ФРАГМЕНТ ИСТОЧНИКА.
%%

Меж двух океанов, стр. 70

На обширной площади к небу бьет гейзер зелени. Огромная сила выталкивает его из земли, поднимает все выше и выше над увенчанным крестом куполом храма Девы Марин в стиле барокко. После того как эта сила заставит тебя задрать голову так, что едва не теряешь равновесия, она позволяет зелени мощными бирюзовыми каскадами падать к земле, опуская покрытые нежным пухом ветви вдоль членистого массивного ствола, напоминающего ребристую колонну готического кафедрального собора. Стайка ребятишек, гоняющая под сенью дерева мяч, похожа на кучку сказочных лилипутов, в страну которых вступил Гулливер. Однако табличка с надписью, которую для туристов воткнули под деревом, бесстыдно прозаична. Строчки, расположенные столбиком, гласят:

Народное название: сабино.

Научное название: Taxodtum mucronatum ten.

Род: Conifcras.

Примерный возраст: 2 000 лет.

Высота: 40 метров.

Объем древесины ствола: 705 м3.

Предполагаемый вес ствола: 549 000 кг.

Все. Пожалуйста, турист, перепиши все это добросовестно в блокнот и не забудь сделать снимок, поставив кого-нибудь под дерево, потому что потом кто угодно может тебе сказать: этот каскад ветвей подделка, кинотрюк. Какой-то плут поставил под обыкновенное дерево крошечный макет храма с проволочной оградой и щелкнул затвором.

Путеводитель по Мексике может рассказать об этом дереве побольше. Дерево, разумеется, стояло здесь еще во времена сапотеков, которые называли его «alniehuete», что означает «старик в воде». Под деревом якобы стоял лагерем сам Эрнан Кортес, и, как об этом упоминает табличка, помещенная где-то на стволе, побывал тут даже Александр Гумбольдт. Пребывание у дерева Гумбольдта весьма сомнительно, полемизирует сам с собою путеводитель, потому что Гумбольдт никогда не был даже в расположенной неподалеку Оахаке!

Куда более надежней туманного прошлого нынешняя действительность: окружность ствола равна 36 метрам, тень от кроны дерева покрывает площадь 800 квадратных метров, если дерево распилить на дрова, то за ними нужно было бы послать пятьдесят железнодорожных вагонов. Чтобы охватить ствол, двадцать девять человек взрослых должны взяться за руки. И так далее и так далее.

Когда футляры наших фотоаппаратов уже были закрыты, мальчишки перестали гонять мяч и один из них произнес:

— А про это в путеводителе ничего нет, ага! Если бы ствол был пустой, в него вошло бы двести человек. Во были бы прятки!

На водоразделе Атлантического и Тихого океанов

Двенадцатый час езды. Далеко за нами остались необозримые плантации хенекена, равнины, усаженные пятиметровыми стержнями канделябровидных кактусов, и каменистые поля, по которым, для разнообразия, разбежались кактусы древовидные, именуемые здесь в Мексике органами. С седьмым ударом часов солнышко закатилось за горизонт. Несмотря на это, в воздухе теплее, чем было в полдень, потому что за это время мы спустились с гор.

%%

ВЫДЕРЖКА ИЗ ДАННЫХ.
%%

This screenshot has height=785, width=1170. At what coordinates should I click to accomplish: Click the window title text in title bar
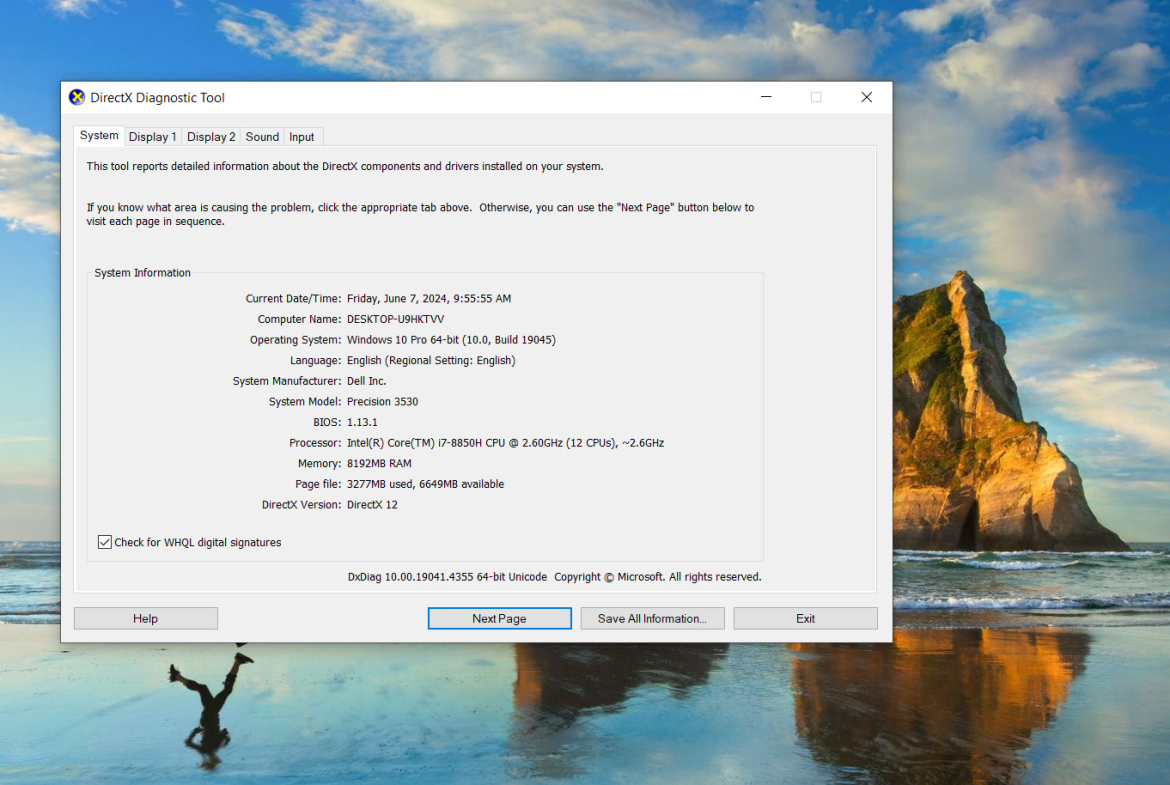click(x=157, y=98)
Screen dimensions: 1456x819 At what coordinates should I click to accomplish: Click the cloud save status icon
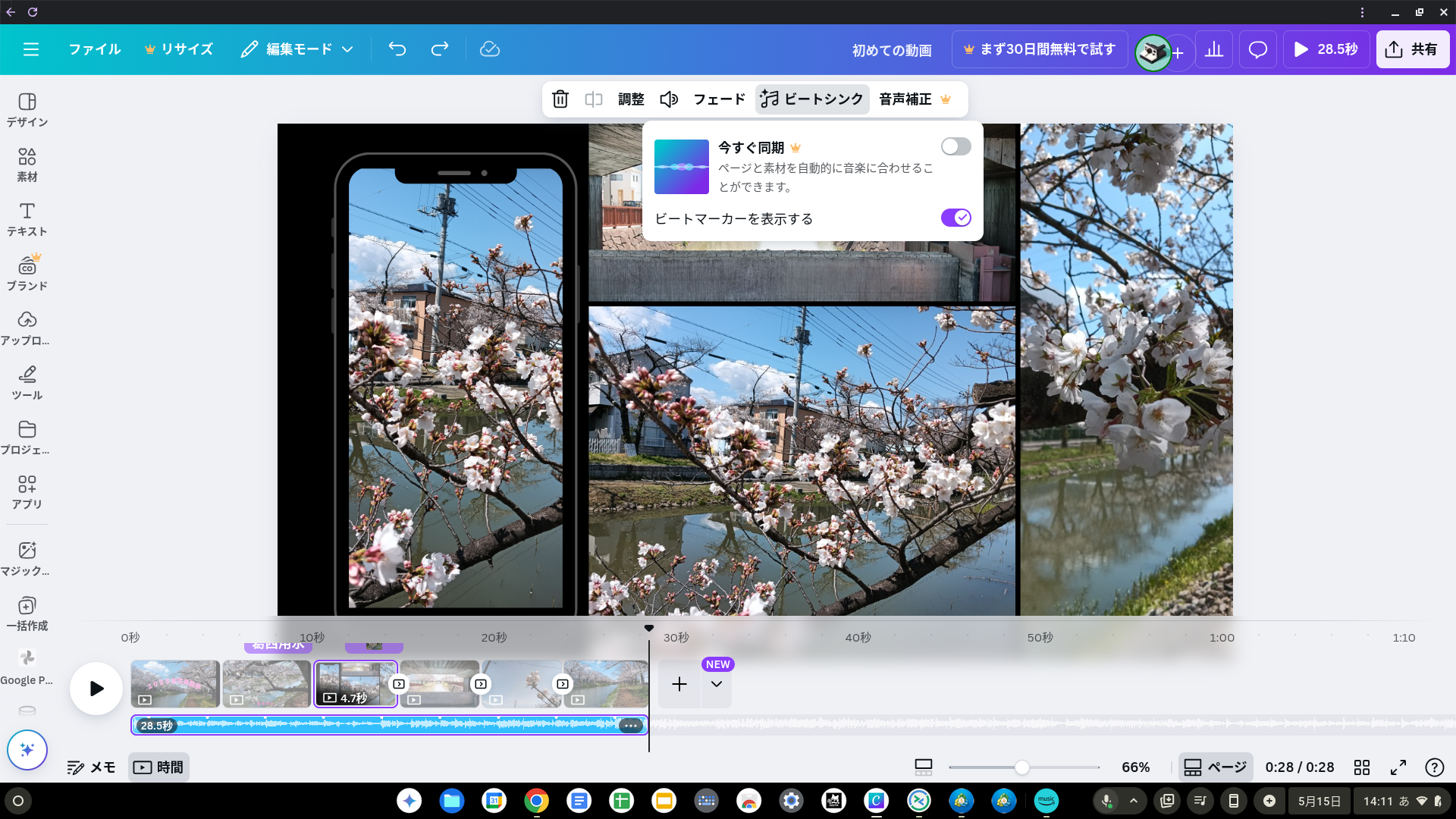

%%

ФОРМУЛИРОВКА ЗАДАНИЯ.
Продолжите путевые заметки о Мексике, начав сразу после их последнего предложения.

РЕЗУЛЬТАТ.
«Татра», едущая впереди, вдруг остановилась.

— Послушай мотор, Мирек. Мне совсем не нравится, как он работает. Похоже, будто подплавился коренной подшипник!

— Ну что, поехали дальше, ребята? — вмешался в разговор Норберт Фрид. — До Мехико нам осталось еще двести девяносто километров. Скоро будет совсем темно.

Из недалекого Акатлана доносится вечерний перезвон: «бим-бам-бам-бам», совсем как дома. От этого звона сердце вдруг сжимается в непонятной тоске, скорей бы уже был конец, домой, домой…

— Подшипник не подшипник, мы ему ничем не поможем, поехали.

Вскоре позади нас в небо выкатился дукат полной луны и понесся вслед за обеими машинами, словно хотел обогнать их, ненадолго пропал в колыхающихся шеренгах тростникового войска, выстроившегося по обеим сторонам шоссе, и затем снова появился, пробиваясь сквозь густую аллею эвкалиптов. Утомленными глазами следим лишь за полоской асфальта, освещенного фарами; окрестность, залитая лунным светом, напоминает сказочный мир, полный призраков; лучше не оглядываться ни вправо, ни влево, чтобы не врезаться в телеграфный столб! Вдруг откуда-то донесся одуряющий аромат сосновой смолы. Да, это сосновые рощи прекрасных, стройных сосен с длинной хвоей, еще один привет Европы. И снова едем дальше, две тысячи метров над уровнем моря, две с половиной; только что минула полночь, час духов. Не может же быть, чтобы здесь, в Мексике, духи пугали? Разве недостаточно нам было страхов за день, за две минувшие недели?

Третья, вторая скорость, в цилиндрах что-то зазвенело. Все. Стоим. Кажется, будто сердце подступило к горлу. Все. Ощущение такое, словно бегун-марафонец, обессилев, упал почти на финише. До Мехико остается около сорока километров.

— Может, это свечи. До этого мы ведь несколько километров спускались.

Отказали четыре, еще две вот-вот готовы были присоединиться к забастовке. При свете карманного фонаря соскабливаем нагар с электродов, дрожа от холода. Термометр показывает девять градусов.

— Еще бы не дрожать, взгляни-ка на высотомер. Три тысячи сто.

— Ну, ребята, это значит, что мы почти достигли высшей точки. Остается еще несколько километров до Пуэрто-дель-Айре, и можно считать, что мы выиграли. Теперь только успевайте тормозить!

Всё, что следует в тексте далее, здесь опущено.